_Questions:_
(1) Set down a passage from the React2Shell article word for word. Begin at the words "The technical mechanism" and stop after "on your server.".
(2) Answer these questions using the React2Shell article:
(a) Which range of Next.js versions does the article say may already be compromised?
(b) What CVSS score does CVE-2025-55182 carry?
(c) What is the name of the communication protocol that React Server Components introduced?

_Provided passage:_
++++++++++++++++++++

React2Shell: The Critical RCE Vulnerability Every Next.js Developer Must Address Now

You've built your Next.js application using the App Router, deployed it to production, and moved on to the next feature. Then December 4th happened. Public exploits dropped for React2Shell—a critical remote code execution vulnerability affecting React Server Components—and within hours, state-sponsored threat actors were actively targeting vulnerable applications. If your production Next.js app is running versions 15.0.0 through 16.0.6, you may already be compromised.

This isn't hyperbole. CVE-2025-55182 carries the maximum CVSS score of 10.0, requires no authentication, and can be triggered with a single HTTP request against default Next.js configurations. Security researchers report near-100% exploitation success rates, and cloud security vendors have observed cryptomining campaigns, credential harvesting, and persistent backdoors deployed through this vulnerability within days of public disclosure.

Let's walk through what's happening under the hood, how to determine if you're affected, and the immediate steps you need to take to secure your applications.

Understanding the Attack Surface

React Server Components introduced a communication protocol called "Flight" that handles serialization and deserialization between server and client. When your Next.js application processes form submissions or server function calls, it uses this protocol to decode incoming payloads. The vulnerability lies in how React's deserialization logic handles malformed payloads—specifically, how it traverses prototype chains when resolving references.

The technical mechanism involves manipulating special chunk references in multipart form data. React's Flight protocol uses $-prefixed strings to trigger specific behaviors and resolve references. By crafting payloads with carefully constructed __proto__, constructor, and prototype references, attackers can escape the intended object boundaries and execute arbitrary JavaScript on your server.

What makes this particularly severe is the default exposure. A standard project generated with create-next-app using the recommended settings enables the App Router, which includes React Server Components and exposes the vulnerable endpoints—even if your application doesn't explicitly use server functions. The mere presence of RSC support creates the attack surface.

++++++++++++++++++++

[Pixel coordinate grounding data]
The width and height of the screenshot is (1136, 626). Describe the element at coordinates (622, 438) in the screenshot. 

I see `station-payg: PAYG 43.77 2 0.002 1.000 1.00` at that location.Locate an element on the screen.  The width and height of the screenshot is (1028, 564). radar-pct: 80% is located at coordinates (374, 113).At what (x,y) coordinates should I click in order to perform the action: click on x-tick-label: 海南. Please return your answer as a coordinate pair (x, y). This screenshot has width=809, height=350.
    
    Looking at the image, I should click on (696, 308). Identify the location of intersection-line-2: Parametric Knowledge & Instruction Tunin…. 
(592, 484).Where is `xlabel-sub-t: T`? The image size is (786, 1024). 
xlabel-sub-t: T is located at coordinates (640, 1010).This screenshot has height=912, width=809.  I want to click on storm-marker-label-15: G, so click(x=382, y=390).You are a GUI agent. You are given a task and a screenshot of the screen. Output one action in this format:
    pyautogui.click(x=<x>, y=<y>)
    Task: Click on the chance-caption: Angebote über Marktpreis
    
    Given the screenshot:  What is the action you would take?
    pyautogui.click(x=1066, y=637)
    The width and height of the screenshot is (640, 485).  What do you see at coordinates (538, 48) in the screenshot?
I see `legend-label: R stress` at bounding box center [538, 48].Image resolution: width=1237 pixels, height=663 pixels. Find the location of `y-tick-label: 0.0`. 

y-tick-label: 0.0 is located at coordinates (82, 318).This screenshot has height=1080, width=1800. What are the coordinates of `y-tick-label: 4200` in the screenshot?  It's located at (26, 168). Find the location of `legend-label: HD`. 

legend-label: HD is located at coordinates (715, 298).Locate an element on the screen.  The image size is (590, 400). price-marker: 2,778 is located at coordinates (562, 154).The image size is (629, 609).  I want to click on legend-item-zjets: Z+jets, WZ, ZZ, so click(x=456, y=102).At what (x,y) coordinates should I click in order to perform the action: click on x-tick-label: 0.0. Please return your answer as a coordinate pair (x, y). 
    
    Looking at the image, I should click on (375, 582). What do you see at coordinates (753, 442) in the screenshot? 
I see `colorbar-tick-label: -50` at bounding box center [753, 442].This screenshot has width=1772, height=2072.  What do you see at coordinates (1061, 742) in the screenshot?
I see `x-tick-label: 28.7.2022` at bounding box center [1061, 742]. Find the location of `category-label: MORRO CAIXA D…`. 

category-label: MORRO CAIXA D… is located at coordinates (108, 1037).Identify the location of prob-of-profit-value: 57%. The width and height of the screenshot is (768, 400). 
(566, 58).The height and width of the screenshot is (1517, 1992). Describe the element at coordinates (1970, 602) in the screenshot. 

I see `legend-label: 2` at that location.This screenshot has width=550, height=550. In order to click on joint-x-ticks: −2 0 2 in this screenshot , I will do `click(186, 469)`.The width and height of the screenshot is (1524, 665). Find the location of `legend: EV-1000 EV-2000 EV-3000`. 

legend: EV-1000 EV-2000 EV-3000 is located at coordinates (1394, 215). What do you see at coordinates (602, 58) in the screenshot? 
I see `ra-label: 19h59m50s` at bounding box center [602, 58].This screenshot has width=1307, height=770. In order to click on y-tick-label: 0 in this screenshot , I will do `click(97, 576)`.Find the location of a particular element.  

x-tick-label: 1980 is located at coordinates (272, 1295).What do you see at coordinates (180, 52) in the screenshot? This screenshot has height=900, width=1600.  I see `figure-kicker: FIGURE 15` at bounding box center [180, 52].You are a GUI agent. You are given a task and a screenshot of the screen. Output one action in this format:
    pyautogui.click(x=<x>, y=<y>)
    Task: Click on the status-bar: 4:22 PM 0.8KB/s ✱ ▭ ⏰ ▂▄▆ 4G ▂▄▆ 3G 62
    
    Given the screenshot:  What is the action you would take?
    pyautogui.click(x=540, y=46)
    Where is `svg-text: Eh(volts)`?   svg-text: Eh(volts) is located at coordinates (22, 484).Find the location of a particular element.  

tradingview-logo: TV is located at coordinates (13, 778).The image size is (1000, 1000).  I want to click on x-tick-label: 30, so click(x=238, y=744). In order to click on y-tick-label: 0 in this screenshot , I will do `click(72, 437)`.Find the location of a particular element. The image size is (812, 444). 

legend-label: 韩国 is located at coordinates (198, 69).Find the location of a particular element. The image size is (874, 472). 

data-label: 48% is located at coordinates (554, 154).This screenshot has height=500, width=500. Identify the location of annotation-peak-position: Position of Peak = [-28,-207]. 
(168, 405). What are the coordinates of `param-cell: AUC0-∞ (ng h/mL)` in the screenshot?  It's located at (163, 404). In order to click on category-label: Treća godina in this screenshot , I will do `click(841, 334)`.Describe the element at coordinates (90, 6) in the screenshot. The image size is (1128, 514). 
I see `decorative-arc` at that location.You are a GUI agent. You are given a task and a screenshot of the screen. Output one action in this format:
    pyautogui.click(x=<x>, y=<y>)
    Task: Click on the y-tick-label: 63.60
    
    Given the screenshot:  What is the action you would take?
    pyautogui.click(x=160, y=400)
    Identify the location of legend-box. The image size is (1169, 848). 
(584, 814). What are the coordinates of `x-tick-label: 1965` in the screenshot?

++++++++++++++++++++

_Response list:_
(1)
The technical mechanism involves manipulating special chunk references in multipart form data. React's Flight protocol uses $-prefixed strings to trigger specific behaviors and resolve references. By crafting payloads with carefully constructed __proto__, constructor, and prototype references, attackers can escape the intended object boundaries and execute arbitrary JavaScript on your server.

(2)
(a) Versions 15.0.0 through 16.0.6.
(b) The maximum score of 10.0.
(c) Flight.